Stocks ended the week on an up note, capping an impressive quarter that saw the S&P 500 index climb 13%, the biggest quarterly gain since 2009. On Friday, the S&P rose 0.7%, with all 11 sectors positive for the quarter.
Spirits seemed to be lifting, too. The University of Michigan Consumer Sentiment Index rose to 98.4 at month’s end, well ahead of January’s 91.2. Investors began moving money back into the markets, with EPR Global reporting that $25 billion flowed into mutual funds and ETFs during the week ended March 13, the largest weekly flow in a year. Technology and energy stocks were both strong, while utilities and real estate lagged the broad rally.
U.S. 4Q GDP was marked down on the latest read, to 2.2% from 2.6%, and earnings expectations for 1Q remained muted. Europe continued to drag on global growth even as the effort to pass a Brexit bill in the U.K. fell short once again. U.S. – China trade talks moved to Washington, D.C. for the next phase, with hopes that some kind of agreement might be announced relatively soon. Over the weekend, China’s hand strengthened, as the country reported a bigger-than-expected jump in its Purchasing Managers Index (PMI). Asian markets moved sharply higher on the news.

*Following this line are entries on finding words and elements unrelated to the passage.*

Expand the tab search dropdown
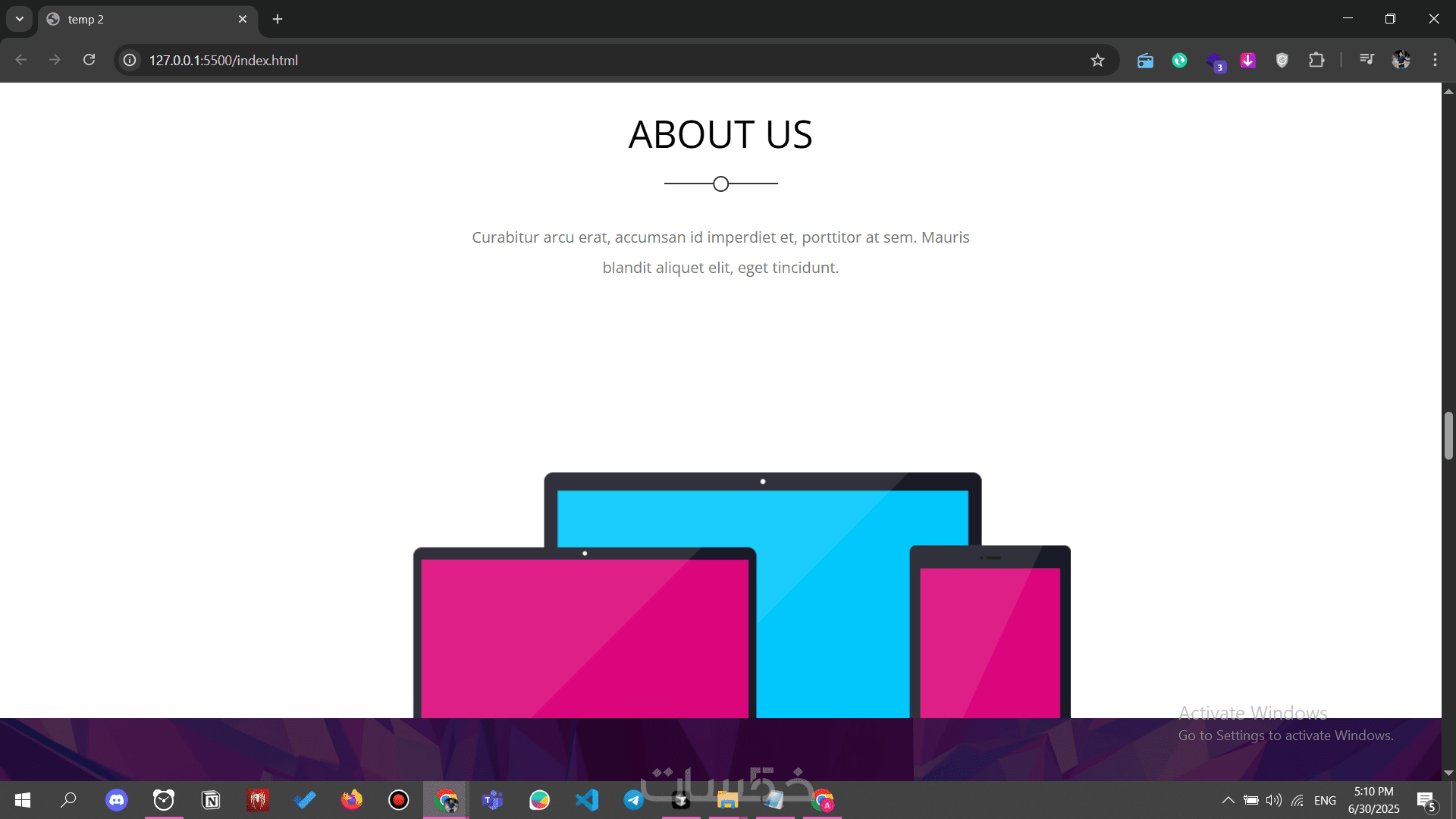Image resolution: width=1456 pixels, height=819 pixels. coord(20,19)
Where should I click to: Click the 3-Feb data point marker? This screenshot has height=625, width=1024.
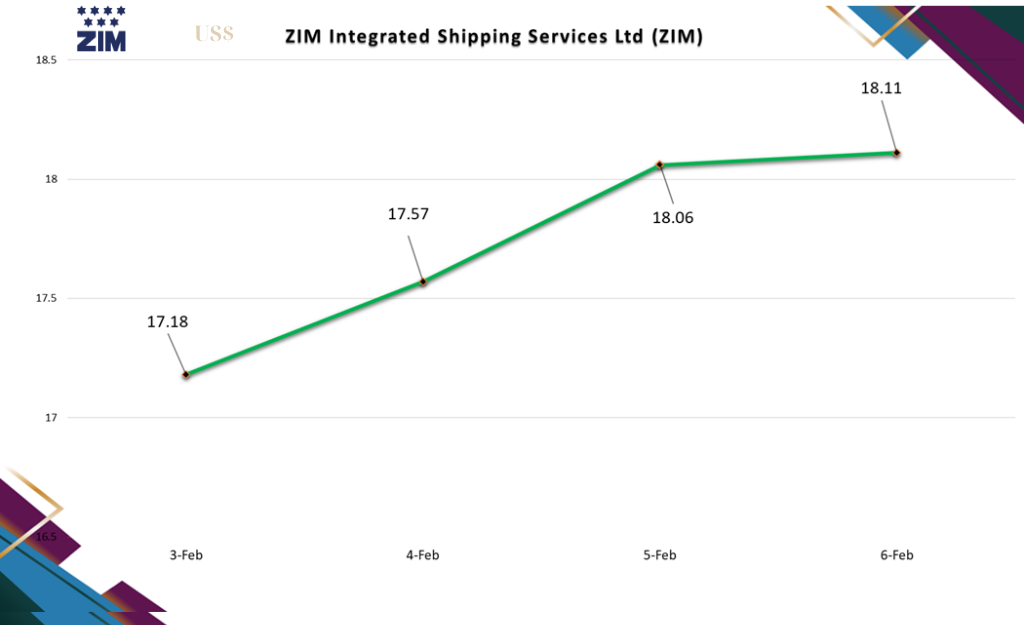pos(186,374)
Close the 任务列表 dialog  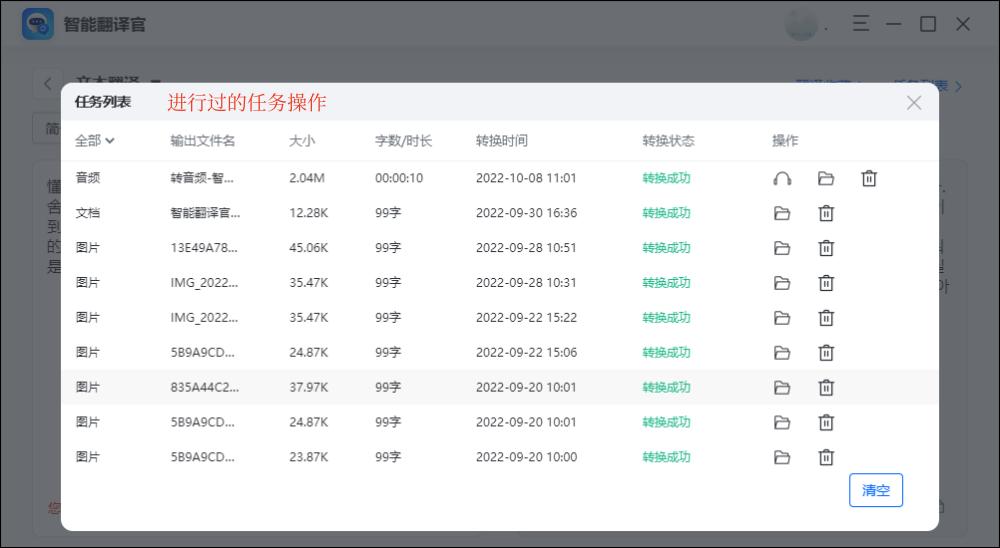coord(913,103)
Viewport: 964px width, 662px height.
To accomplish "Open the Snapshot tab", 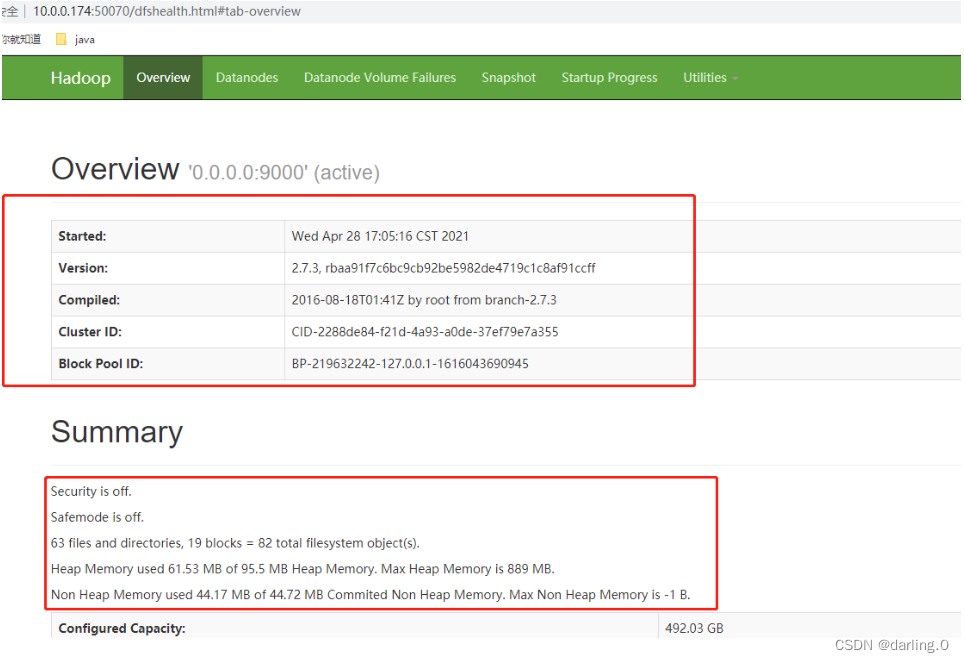I will click(508, 77).
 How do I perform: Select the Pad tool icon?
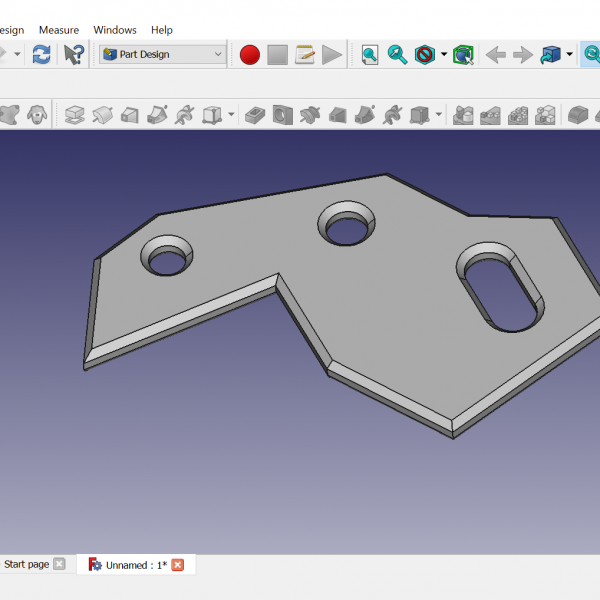coord(74,115)
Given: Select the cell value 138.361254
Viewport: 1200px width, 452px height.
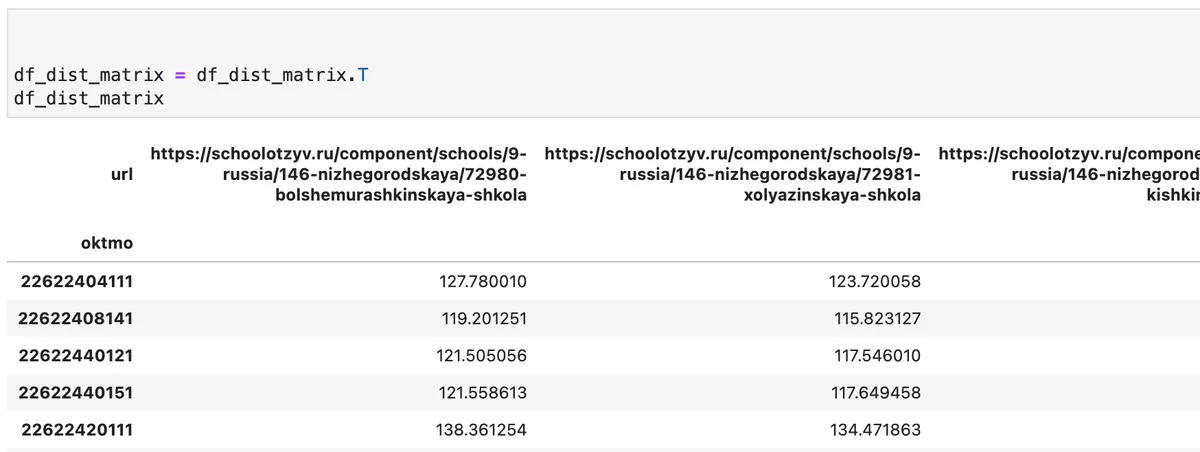Looking at the screenshot, I should pyautogui.click(x=483, y=429).
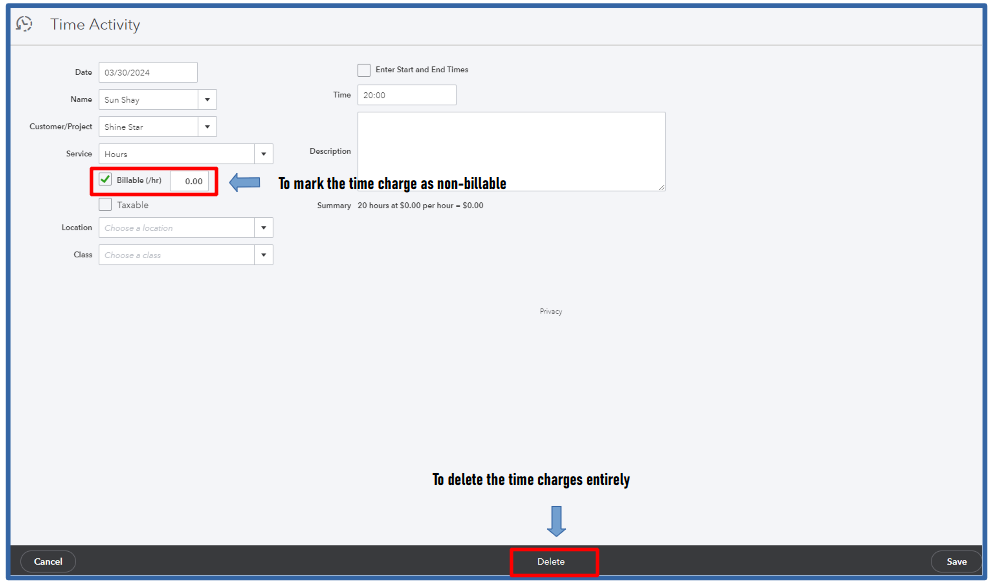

There continues to be a lot of talk about “late cycle” markets, but we are not so sure. True, the first quarter is likely to be light on both earnings and economic growth, but we believe this may represent a trough, with the global economy now showing signs of leveling off, and expectations for modest growth going forward.
GAIN: Active Asset Allocation
Small caps led the way during the week with the Russell 2000 up 0.8%, and adding 14.2% for the quarter. Mid- and large- cap stocks were not far behind, up 14.0% and 13.6%, respectively for the quarter. In sectors, technology, real estate and industrials stocks finished the quarter strong. Outside the U.S., U.K. stocks were flat, returning 0.2% while emerging markets and China stocks were up between 1.2% and 1.6% for the week.
PROTECT: Risk Assist
Volatility was throttled again this week, with the CBOE Volatility Index (VIX) falling below 14. In contrast, volatility expectations for bonds rose as bond prices continued to push higher. With yields on the 10-year U.S. Treasurys now at around 2.4%, down from 2.7% not long ago and 3.23% as recently as last November, some risk seems to have shifted to the bond market.
SPEND: Real Spend
Global stocks and investment grade bonds both finished the week and the quarter higher, with stocks climbing 12.45% and bonds 2.9% in 1Q. The one-year spread continues to slightly favor investment grade bonds, up 4.6% compared to 2.8% for stocks. For their part, U.S. stocks are outperforming bonds, up 9.4%.
The Fed’s preferred inflation measure, the Personal Consumption Expenditures (PCE) Index, came out at 1.8% in January, a little lighter than expected, indicating that inflation remained muted, and supporting the Fed’s decision to hold off on raising rates for the time being.